Battle re-enactment fires up

Loud bangs and poofs of smoke and sawdust will reverberate from Tauranga Domain tomorrow in a live firing of salutes to commemorate 150 years since the 1864 Battle of Gate Pa.

The public is being encouraged to attend one of three re-enactments during the day, to be performed by the visiting NZ Armed Constabulary Force Re-enactment Artillery Unit contingent.

The NZ Armed Constabulary Re-enactment Unit will perform a re-enactment of the Battle of Gate Pa at Tauranga Domain, as part of 150-year commemorations.
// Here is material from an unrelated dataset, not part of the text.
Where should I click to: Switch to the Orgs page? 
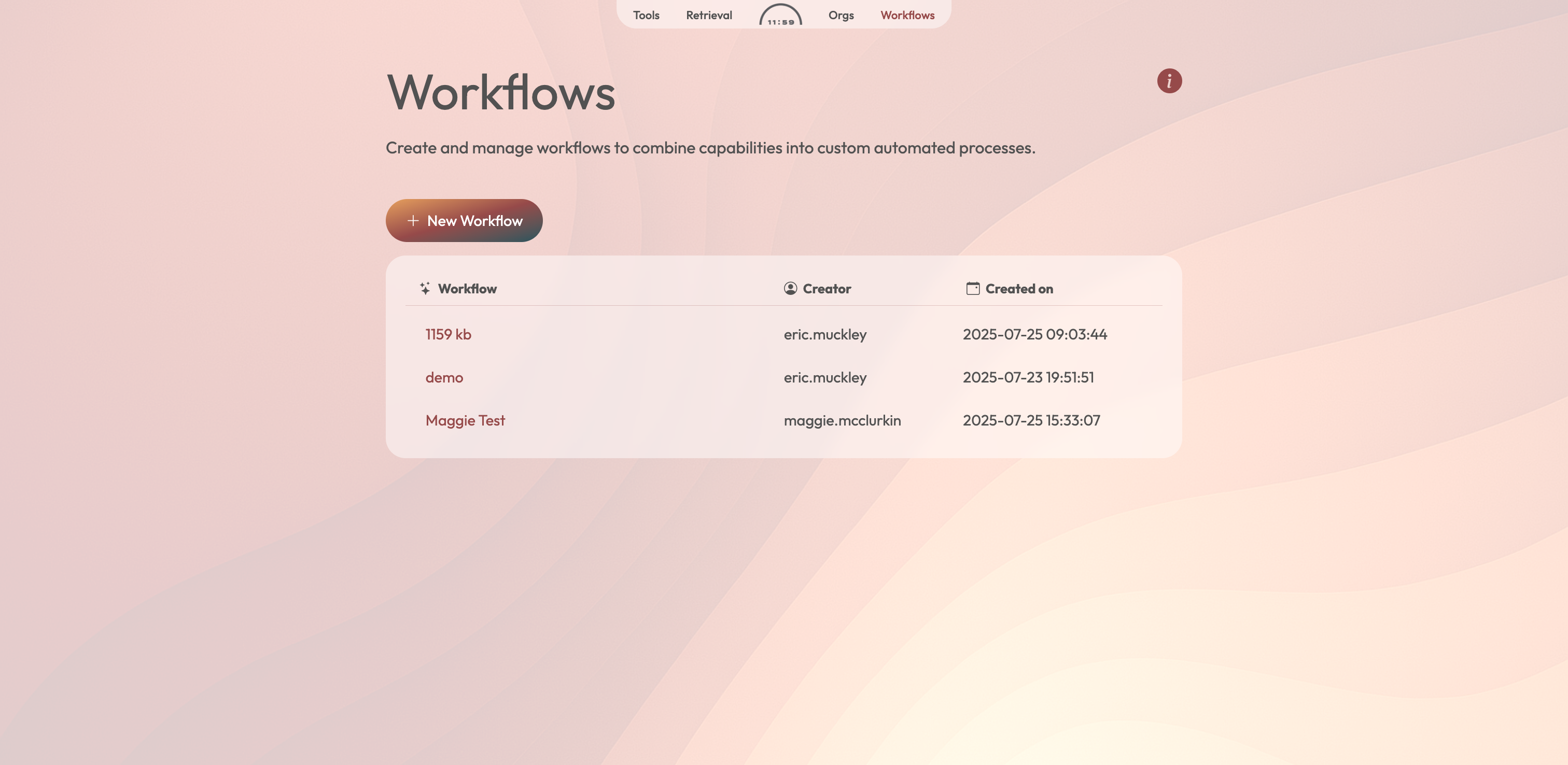[841, 15]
NZ Armed Constabulary Force Re-enactment Society commandant John Osborne says the free public event will see cannon and gun firing displays at 10am, 12pm and 2pm at the domain's northern end.

'We will be staging three gun salutes – each time firing two six-pounder Armstrong full-size field guns and five full-size 12-pounder Coehorn mortars,” says John.
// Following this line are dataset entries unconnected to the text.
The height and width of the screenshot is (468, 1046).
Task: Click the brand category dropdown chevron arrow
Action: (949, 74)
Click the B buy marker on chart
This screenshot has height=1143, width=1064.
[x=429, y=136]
'They make a good noise – lots of bangs, flash and smoke.”

John says the group is making the re-enactments as 'real and accurate” to the battle as possible – using replica guns and participants dressing in period costumes.

'Our men will be in artillery uniform and the ladies in civilian dress.
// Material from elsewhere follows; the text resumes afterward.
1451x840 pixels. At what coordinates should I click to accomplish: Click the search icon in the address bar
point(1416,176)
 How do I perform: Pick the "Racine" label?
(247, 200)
'The public will also be able to inspect the guns on completion of each salute – and we'll have a raffle, with winners getting to fire the guns, ' says John, who says his group's replica Armstrong and Coehorn mortars were built in Napier by members in 1983 and 1985.

John says six-pounder Armstrong guns were brought to the battlefield on April 28, 1864, and set up in a battery with Coehorn mortars at a range of 350 yards.

'The six-pounder Armstrong guns and Coehorn mortars were part of artillery barrage of the pa site, lasting from dawn to 4pm on April 29, 1864.”

John says at noon, two six-pounder guns were dragged across Kopurererua swamp and set up on the hillside opposite the pa, to fire directly into it.

It was believed the artillery barrage from all guns had killed most Maori defenders; and just after 4pm on April 29 an assault led by sailors, marines and soldiers of the 43rd Regiment charged forward.

But the Maori defenders sheltered in deep trenches and bunkers, coming through the barrage mostly unscathed.

'The attacking soldiers and sailors were met by a withering fire from the hidden defenders with many of them killed or wounded. The survivors turned and retreated back to their lines,” says John.

'This was the single most devastating repulse suffered by a British storming party during the whole of the New Zealand Wars period.”

The Pukehinahina Charitable Trust organised this public event.